Shift workers sleeping at erratic hours. Students pulling all-nighters. Menopausal women tossing and turning in bed from hot flashes.

There are a host of reasons why people have periods of poor sleep. And anyone who’s endured back-to-back nights of sub-par slumber likely knows the result: Feelings of brain fog, grogginess or even memory issues.

In the short-term, those cognitive hiccups are usually manageable. Take new parents for instance, says a sleep scientist affiliated with the Canadian Institutes of Health Research.

It can be a couple of years of pretty serious sleep loss, and they still push through, said John Peever.

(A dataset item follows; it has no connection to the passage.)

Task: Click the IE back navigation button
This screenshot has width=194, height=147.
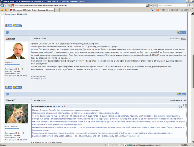Action: click(x=3, y=5)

But whether or not they could sustain that over many years, I think the answer to that question would be no.

A growing body of research points to clear links between deep sleep and memory formation and, on the flip side, the possibility of dire consequences when someone’s sleep quality erodes over time.

A new paper published in JAMA Neurology (new window) found even a one per cent reduction in deep sleep each year in individuals aged 60 and up was associated with a significantly higher risk of developing dementia.

The scientists looked at roughly 350 participants enrolled in the Framingham Heart Study (new window) — a long-term, multigenerational American research project — who completed two overnight sleep studies as part of the research.

During nearly two decades of follow-up, the team identified 52 cases of dementia among the participants. The researchers adjusted for other factors such as age, sex and sleeping medication use, and still found each percentage decrease in deep sleep per year was linked to a 27 per cent higher dementia risk.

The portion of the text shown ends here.